Can This Marriage Be Saved?

Keeping teams energized is everyone’s job in a networked organization. It takes three or more positive outbursts to make the same impact as one negative one.

The National Institute of Mental Health spent millions of your tax dollars to build John and Julie Gottman a Love Lab. At the lab, personnel observed thousands of couples. They shot video, monitored heart rates, jitteriness and skin conductivity. They amassed recordings of hundreds of couples interacting at different times in their relationships.

The couples in the videos were engaged in 15-minute conversations — with their clothes on. Nonetheless, the results were quite revealing.

John Gottman ran the numbers and isolated one factor that enabled him to correctly predict which marriages would end in divorce nine times out of 10. Julie kids John that this is why they are not invited to dinner parties. His first study predicted divorce rates with 93.6 percent accuracy.

John Gottman has written 40 books and 190 academic articles on marital relationships and has appeared on the “Today” show and “Oprah,” and in The New York Times, Psychology Today and the Ladies Home Journal. Nobody knows more about what makes or breaks a relationship.

The Gottmans found that:

• Happily married couples behave like good friends, and they handle their conflicts in gentle, positive ways.
• Happily married couples are able to repair negative interactions during an argument, and they are able to process negative emotions fully.

Here’s how to predict the success or failure of a marriage: While watching the 45 minutes of video conversation, count the number of times positive emotions such as joy, interest, contentment or love are expressed. Then count negatives like anxiety, sadness, anger and despair. If the ratio of positive to negative emotions falls below 3, this marriage is doomed. Most marriages rate a 5.

Why is this earth-shatteringly important to a CLO? Because the same scheme can predict the likelihood a work team will thrive or languish. The CLO’s role is to ensure that individuals, teams and their entire organization are productive. Influencing their emotional well-being does precisely that.
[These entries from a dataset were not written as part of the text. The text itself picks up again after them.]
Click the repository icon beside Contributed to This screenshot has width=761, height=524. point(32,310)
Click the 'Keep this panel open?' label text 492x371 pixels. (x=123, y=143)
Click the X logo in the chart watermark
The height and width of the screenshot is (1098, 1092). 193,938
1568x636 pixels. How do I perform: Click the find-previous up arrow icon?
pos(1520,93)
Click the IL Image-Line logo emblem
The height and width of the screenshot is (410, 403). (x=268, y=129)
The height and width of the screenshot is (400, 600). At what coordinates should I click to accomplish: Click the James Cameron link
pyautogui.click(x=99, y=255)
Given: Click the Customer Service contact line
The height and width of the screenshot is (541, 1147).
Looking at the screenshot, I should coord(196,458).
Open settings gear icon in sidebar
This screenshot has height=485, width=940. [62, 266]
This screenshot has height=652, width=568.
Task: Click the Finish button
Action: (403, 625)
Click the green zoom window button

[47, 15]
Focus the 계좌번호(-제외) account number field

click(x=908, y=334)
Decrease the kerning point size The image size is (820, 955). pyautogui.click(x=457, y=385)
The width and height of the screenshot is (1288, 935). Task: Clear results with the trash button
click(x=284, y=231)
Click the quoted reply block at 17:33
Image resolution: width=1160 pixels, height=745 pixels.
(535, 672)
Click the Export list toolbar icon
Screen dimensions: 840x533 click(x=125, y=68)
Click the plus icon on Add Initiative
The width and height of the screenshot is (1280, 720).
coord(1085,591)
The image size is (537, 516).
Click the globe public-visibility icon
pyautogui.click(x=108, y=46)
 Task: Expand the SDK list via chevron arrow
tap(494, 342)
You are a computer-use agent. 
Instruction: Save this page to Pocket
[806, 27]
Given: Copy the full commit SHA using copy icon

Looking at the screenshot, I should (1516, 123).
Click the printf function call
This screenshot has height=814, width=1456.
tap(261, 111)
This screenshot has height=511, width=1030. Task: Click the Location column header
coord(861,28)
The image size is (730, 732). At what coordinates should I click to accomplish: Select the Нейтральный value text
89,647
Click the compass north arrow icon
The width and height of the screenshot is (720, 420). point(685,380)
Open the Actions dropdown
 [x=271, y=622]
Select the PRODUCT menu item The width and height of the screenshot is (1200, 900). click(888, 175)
Most real work and learning these days takes place in close-knit teams. In business, no single person creates value; it takes a village. If teams become dispirited, ideas cease to flow, morale plummets and productivity disappears in a downward spiral of gloom. Many companies are dying a slow, lingering death because their teams lost their way as the world changed from logical and predictable to random and full of surprises.

Keeping teams energized is everyone’s job in a networked organization. We’ve got to help one another. Members of teams need to act like wives and husbands in flourishing marriages. Behave like good friends. Watch out for negatives — they are toxic and contagious. Encourage positive emotion. Be considerate.

Researcher Marcial Losada and psychologist Barbara Fredrickson found that the ratio of positive to negative emotions, known as the positivity ratio, predicts the success or failure of business teams.

Losada invited 60 business teams to use his executive conference room for strategy sessions. Observers coded positive and negative emotions from behind two-way mirrors. When they ran the data, they found that a positivity ratio of 2.9013 was a tipping point. Any less positivity than that, and if the team does not change, it fails. The more positive members are, the better the team.

Gottman and Losada show us it takes three or more positive outbursts to make the same impact as one negative one. Anthropologists explain that we evolved to trust negative information more than positive. Back on the savanna, people who avoided danger by taking threats seriously had better odds of surviving to contribute to the gene pool.

The word “businesslike” is almost universally taken to mean free from emotion. That’s why workers are disengaged and that’s what’s been wrong in general: we’ve treated people like cogs in the business machine. If we treat people — leaders, workers, managers, customers, all of us — like people, everyone will prosper.

Have you taken the emotional pulse of your critical teams lately? Saving important corporate marriages and accelerating the breakup of doomed relationships could be the one of the most important contributions you can make.